> _TASKS TO CARRY OUT_
A) In the interview excerpt below about Salesforce and professional services, what gross margin range does Mark Suster give for professional services revenue?
B) Continue the interview excerpt below about Salesforce and professional services from the point where it stops.

Mark Suster: The second message I want to leave people with here, Harry, is everybody assumes that Salesforce.com didn’t care about professional services because they don’t have a big professional services business, and frankly that’s just not true. In the earliest days, Salesforce had a philosophy and that philosophy was customer success. You could only build a great company if you had customer success because the number one rule of scaling sales is referenceability. If you go and you sell a bunch of software and you expect clients to implement it fully and get value out of it themselves, without your help, you’re fooling yourselves. In the early days of building a software company, you really need to put professional services against it.

Mark Suster: Most VCs will tell you not to. Most VCs are wrong. What putting professional services means, number one, it means that you are more likely to have customer success and therefore referenceability and therefore future scalability. Number two, it’s much easier to sell new product to existing customers than selling to totally new customers. If you have professional services, you have people on the ground who can help you land and expand.

Mark Suster: Number three, it’s a great profitable, scalable, early-day revenue source for you. You’re not going to be at 80% gross margin. You’re going to be at 35 to 50% margin but that can be meaningful cash for your business, and it’s something that customers are willing to pay for in the early days, whether it’s custom code, whether it’s integration work, whether it’s strategy, whether it’s training. Now, here’s the thing. Over time as you scale, you just can’t become reliant upon that revenue. It can’t become crack cocaine.

Mark Suster: What happened to Salesforce is they had a reasonably big professional services organization until after they went public. After they went public, Wall Street started holding their feet to the fire over gross margin and pointing out that this business wasn’t profitable enough. What they did is, it’s not like they abandoned it, they spun it out, and then they funded a whole ecosystem of professional services businesses with their cash to help drive customer success for Salesforce clients. I should stop there or I may take the entire interview with no questions. Let me stop.

> _DATA SHOWN_
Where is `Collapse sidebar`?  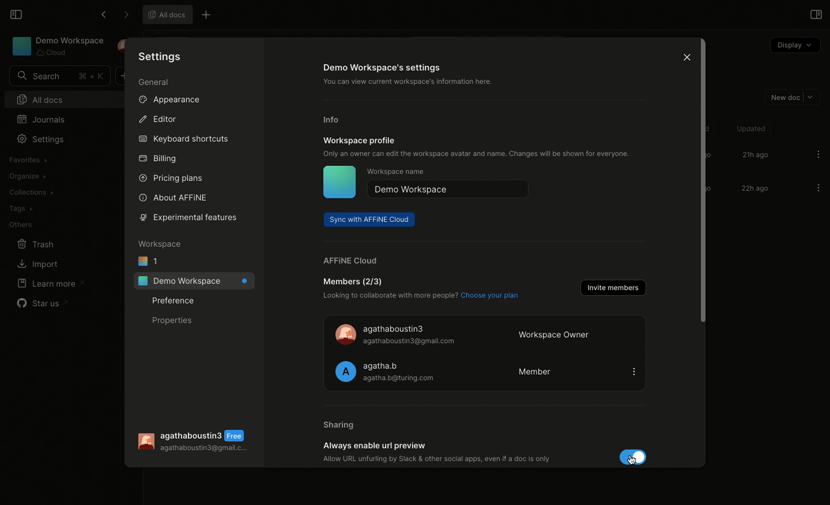
Collapse sidebar is located at coordinates (15, 13).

> _TASK RESULTS_
A) 35 to 50%

B)
Harry Stebbings: Now, we’re going to hand over to Amanda Kleha, Chief Customer Officer at Figma, discussing some of the biggest lessons she learned from largely running the pricing playbook at Zendesk.

Amanda Kleha: Absolutely. I learned a ton about pricing. Most of the decisions in the early days, for better or for worse, were by gut instinct. In 2010, we made a pricing decision that helped inform a lot of subsequent pricing decisions for awhile. What we learned was that customers don’t like pricing changes forced on them but they are willing to entertain new prices if you give them a choice. For many years, we decided that the price you bought into was the price that stayed with you until you upgraded your plan or added more products, and as a result we changed our product strategy to consider things like add-ons rather than force customers into a new price for more functionality on their existing plan.

Amanda Kleha: At some point, we ended up hiring Simon-Kucher, a consultancy, to help consult on a proper pricing research project. And they told, or taught me a lot of things about pricing, in particular leaders, fillers, and killers. Do you know what those are?

Harry Stebbings: I don’t, no. Leaders, fillers, and killers, tell me.

Amanda Kleha: Yeah. Leader features are the main reason you would buy a package. If you’re going to go buy a happy meal at Burger King, you’re going to buy it for the burger. The burger is the leader feature. Fillers are the nice additional things that you want as well, so the fries and the drink. Then killers are the features that actually devalue your bundle. Most people don’t want killers, and so they feel like they’re paying for something that they won’t use and therefore shouldn’t have to pay for. If you had added, say, a cup of coffee to a value meal, that would be a killer because most people don’t want a coffee as well. Some people might, but most people don’t. We really tried to teach the whole company about these learnings because we thought it was a valuable framework for everyone, from product to sales, to understand.

Harry Stebbings: Penultimate opinion on pricing now, and I’m delighted to hear from Brad Birnbaum, Founder and CEO at Kustomer.

Brad Birnbaum: Pricing is a really difficult thing, right? It’s something that we wrestled with in the earliest days of Kustomer. We wanted to be innovative. We thought innovative pricing would be very important to us. We quickly learned as we started talking to customers that they didn’t want innovative pricing. They wanted repeatable, consistent pricing that mapped to the budget they already had in place. Now, as we are growing mid market and above, we’re mostly replacing existing solutions, whether it be Zendesk or Salesforce. They already had a budget in place. They just said, “Hey, we have x amount allocated for a solution. Your solution is better. It’s robust. It does work, but this is the budget that we have.” They wanted a pricing model that frankly mapped to the way they’re accustomed to doing business and was highly predictable. While we wanted to think about doing a consumption model here at Kustomer, because we thought that was innovative, we realized our customers didn’t want a consumption model and frankly, what we have today is a pretty standard model.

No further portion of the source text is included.